🔍 What If Consciousness Is Not Primary?

A Foundational Page of Similarity Theory
By Simon Raphael

Similarity Theory begins with a foundational claim: consciousness is ontologically primary — that is, consciousness is not produced by reality but is itself the living basis of reality.

(See Consciousness page for the formal definition: in Similarity Theory, consciousness is ontological life — active, informational, knowledge-bearing — not merely biological awareness.)

But any serious framework must be able to withstand internal stress. So we ask:

What if consciousness is not primary?

Would the structure collapse?

🧱 The Load-Bearing Premise

In its current form, the architecture of Similarity Theory unfolds as follows:

  1. Consciousness exists.

  2. Consciousness differentiates.

  3. Differentiation generates Frames of Time.

  4. Preserved Frames create measurable progression (what we call time).

  5. Dimensions are rule-sets of awareness.

If premise (1) fails, the sequence must be re-examined.

However, the collapse is not immediate. What changes is not necessarily the structure — but the grounding layer.

⚖️ Alternative Axiom: “Relational Structure Is Primary”

Suppose we begin instead with:

Relational structure is fundamental.

Under this view, reality begins not with awareness but with interaction — difference, relation, structure.

Two entities interact.
A state changes.
A relation is formed.

From this perspective:

  • Frames of Time become preserved relational states.

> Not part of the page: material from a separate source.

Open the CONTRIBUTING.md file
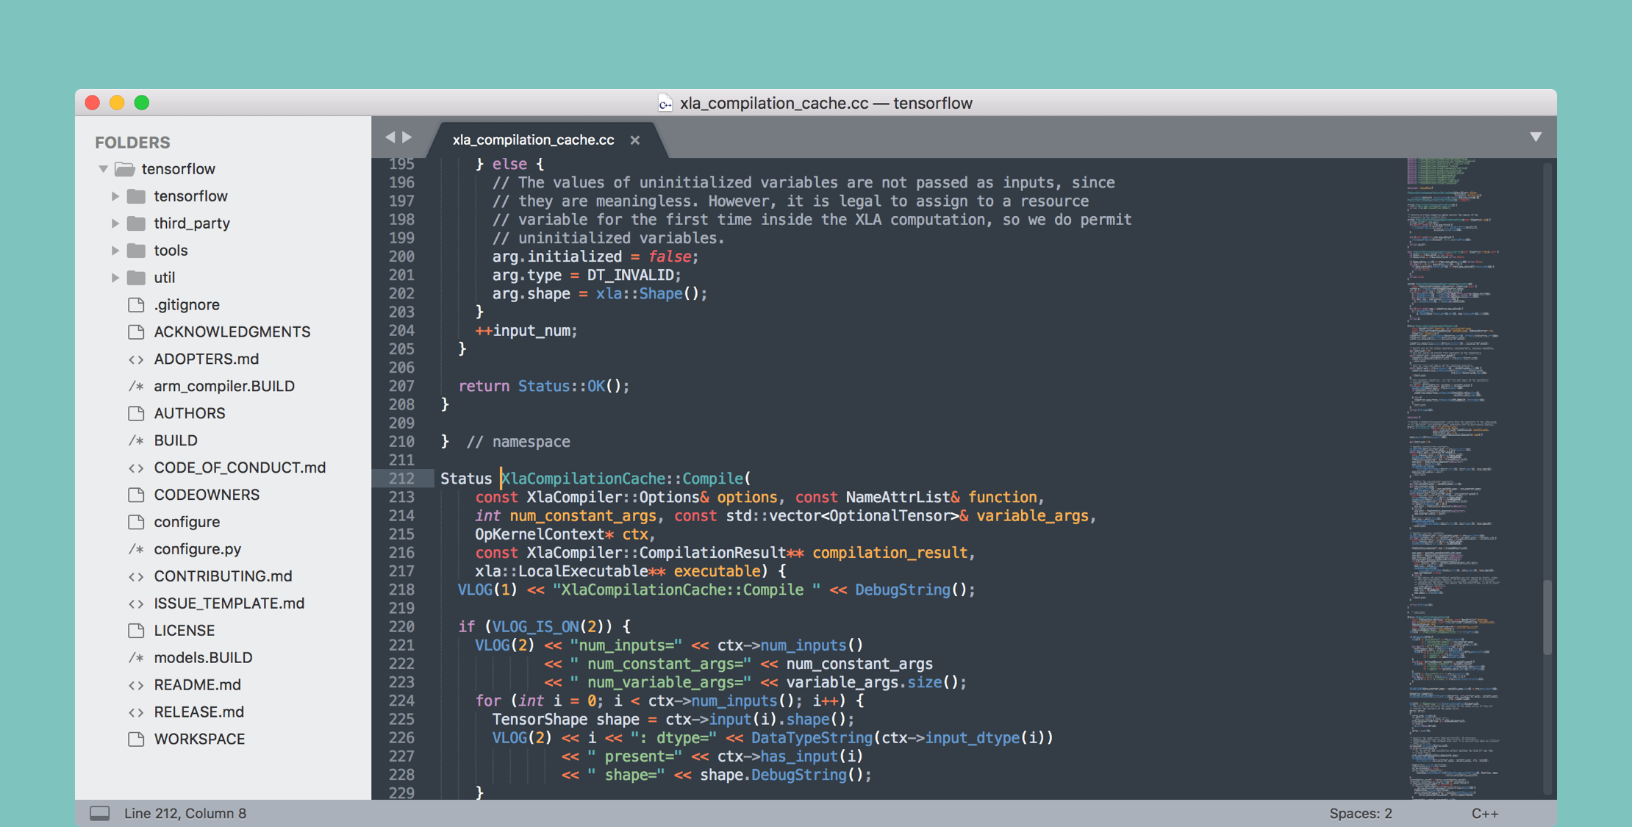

  • Dimensions become increasing rule-complexity.

  • Branching becomes informational divergence.

  • Time becomes the measurement of structural change.

The architecture still functions.

What disappears is the metaphysical declaration that consciousness came first.

🌉 The Origin of Relation

Here the deeper problem emerges. If relational structure is primary, one must ask: How does relation arise?

Relation requires:

  • Difference.

  • Distinguishability.

  • Structured interaction.

But distinguishability implies informational separation. And information implies structured distinction. At this threshold, the debate sharpens:

Is relation purely mechanical interaction?
Or is interaction already a minimal form of proto-awareness?

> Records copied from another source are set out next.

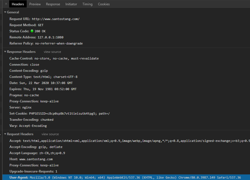The height and width of the screenshot is (180, 250).
Task: Select the Content-Type header row
Action: tap(43, 77)
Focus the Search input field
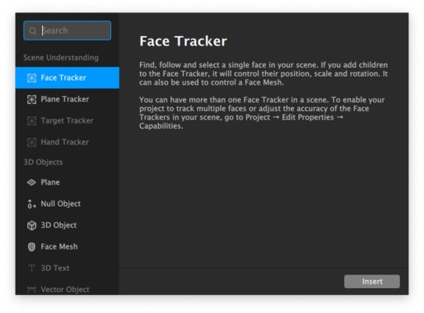 (67, 31)
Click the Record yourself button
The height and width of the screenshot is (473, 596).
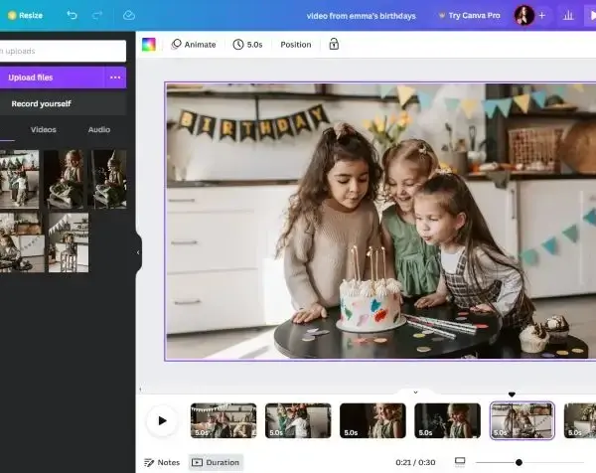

If the former, then consciousness is emergent.
If the latter, then consciousness was present — though perhaps in minimal form — from the beginning.

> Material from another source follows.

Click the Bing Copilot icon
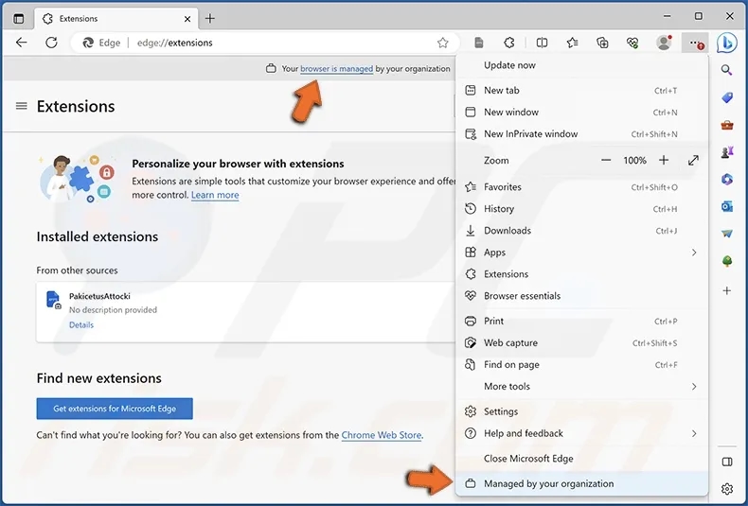The height and width of the screenshot is (506, 748). [x=726, y=43]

Similarity Theory leans toward the second interpretation: that relation is not independent of consciousness, but an early expression of it.

🧠 What Is Meant by “Consciousness”?

Much confusion arises because “consciousness” is often equated with subjective human experience.

Similarity Theory does not require that. It defines consciousness minimally as:

  • Ontological life.

  • Informational differentiation.

  • The capacity to generate and preserve structured states.

Under this definition, even the most basic relational interaction may qualify as proto-conscious activity. Thus, removing “consciousness” as primary does not eliminate the underlying mechanics — it simply renames the foundation.

📎 Structural Integrity Test

If consciousness were not primary in the subjective sense, the framework would still describe:

  • Persistent informational states.

  • Branching structural development.

  • Dimensional layering as rule-sets.

  • Non-erasure of relational history (Frames of Time).

What would shift is the interpretation of origin — not the coherence of progression.

Therefore, Similarity Theory does not collapse if its first premise is challenged. Instead, it clarifies its dependency: It is a structurally coherent model that becomes metaphysically explicit only when consciousness is treated as ontological life.

🔄 Why This Matters

A theory that cannot examine its own foundation is fragile.

A theory that can articulate:

  • its load-bearing axioms,

  • its alternative groundings,

  • and the consequences of each,

demonstrates architectural maturity. This page is not a retreat from the claim that consciousness is primary. It is a demonstration that the framework understands what would change — and what would not — if that claim were contested.

References
  1. Standard materialist accounts of emergence and relational ontology.

  2. Panpsychist and information-theoretic interpretations of reality.

  3. Structural realism in philosophy of science.